In 2023, the global economy showed quite good growth rates due to improved consumption in China and relatively high economic activity in the US, to which analysts generally predicted a short-term recession last year. Nevertheless, the global economy was constrained by geopolitical conflicts, tighter monetary policy (higher interest rates, expensive loans), weakening global demand, etc. The risks affecting the global economy were the following.

The risks affecting the global economy in 2023 remain relevant for 2024 – geopolitical instability, high interest rates and a significant level of uncertainty in general. In addition, other, as yet unknown factors remain in the “reserve”, which may manifest themselves throughout 2024 and have global consequences. Based on the currently existing facts and assumptions, analysts expect growth of the global economy in 2024 in the range of 2.1-2.9%.

Weak link

Europe cannot be considered a «shackle on the leg» of the global economy, but it is certainly not a driver. The European economy shows sufficient stability, but it has lost all its growth. The quarterly dynamics of the European economy balances on the minimum level. After growth in the second quarter of 2023 by 0.1% q/q, in the third quarter it declined by the same 0.1% q/q. However, much points to the fact that the eurozone will enter recession (decline for two consecutive quarters). The consensus forecast of analysts surveyed by Bloomberg indicates expectations that eurozone GDP will decline by 0.1% q/q in Q4.

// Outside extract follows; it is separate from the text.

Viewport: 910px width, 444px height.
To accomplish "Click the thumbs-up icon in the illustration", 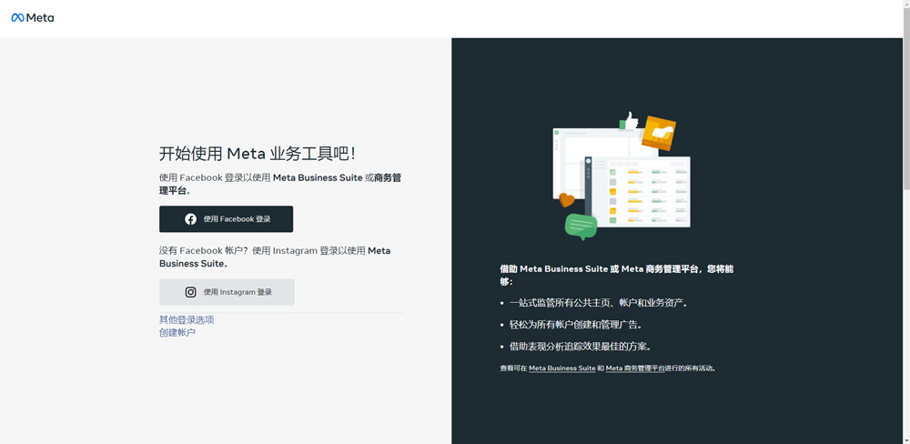I will tap(630, 120).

High prices for goods and services as well as energy, slowing bank lending, weak export demand in 2023 limited economic activity in the eurozone. The downward trend is fully confirmed by the dynamics of industrial production, which, according to Eurostat, in the eurozone in October decreased by 0.7% compared to September and immediately by 6.6% compared to October-2022.

The key economy of Europe – Germany – is not formally in recession, but in the IV quarter it has all chances to enter it. Although in the II quarter the dynamics was zero, in the third quarter the German economy declined by 0.1% q/q. The German authorities expect a recession in the IV quarter and in 2023 – by 0.4%, the European Commission – by 0.3%. However, Germany will not be “alone” – the European Commission expects that in 10 European countries the economy will go into recession in 2023.

This situation led to the fact that at the end of last year the European Commission worsened the forecast of eurozone GDP growth in 2023 to 0.6% from 0.8%, and in 2024 – to 1.2% from 1.3%. The European Central Bank (ECB), which for a short time worsened its estimate of eurozone GDP growth in 2023 to 0.6% from 0.7%, and in 2024 – to 0.8% from 1%, is of the same opinion. The bulk of investment banks worse assess the prospects of the European economy in 2024 – expectations are on average in the range of 0.4-0.6%. Goldman Sachs has the most optimistic assessment – 0.9%, while “pessimists” from Citigroup expect a decline of 0.2%.

General estimates of the development of the European economy and its largest participants for 2024 are still in the positive zone. Although they underwent a downward correction in the fall.

One of the key problems for Europe remains inflation, the level of which in Europe, although it has decreased from its peak levels, remains relatively high. The European Commission expects the inflation rate in the eurozone (HICP index) to amount to 5.4% in 2023 and 2.7% in 2024. Until inflation in the eurozone reaches the target level of 2%, there will be no significant reduction in interest rates. At present, the ECB is not even discussing such a reduction.

“The EU is already experiencing deflation and a sharp slowdown in industrial production. The ECB is taking a tough stance, expecting a possible acceleration in inflation and believes the economy is strong. But we are seeing strong inertia. And the effect of high rates only started to affect industrial production a year after the rate hike cycle began. Similarly, the positive effect of easing credit policy will be seen with a certain lag. It is important to safely exit the current cycle of high rates without creating risks for a deeper recession. As of December, we see a surge of positive expectations in the eurozone, which may suggest that the economic and output slowdown will be short-lived and mild,” Andriy Tarasenko, chief analyst at GMK Center, says.

In addition, the energy balance remains very vulnerable. Currently, the energy situation in Europe is stable, but geopolitical tensions will constantly create new hotbeds of conflict and risk factors. It is possible that the energy factor will not put pressure on the European economy again in the future.

Asian factor

Developed countries have not been driving the global economy for a long time. The IMF estimates that developed economies will grow by 1.5% in 2023 and 1.4% in 2024, while developing countries will grow by 4% in both years.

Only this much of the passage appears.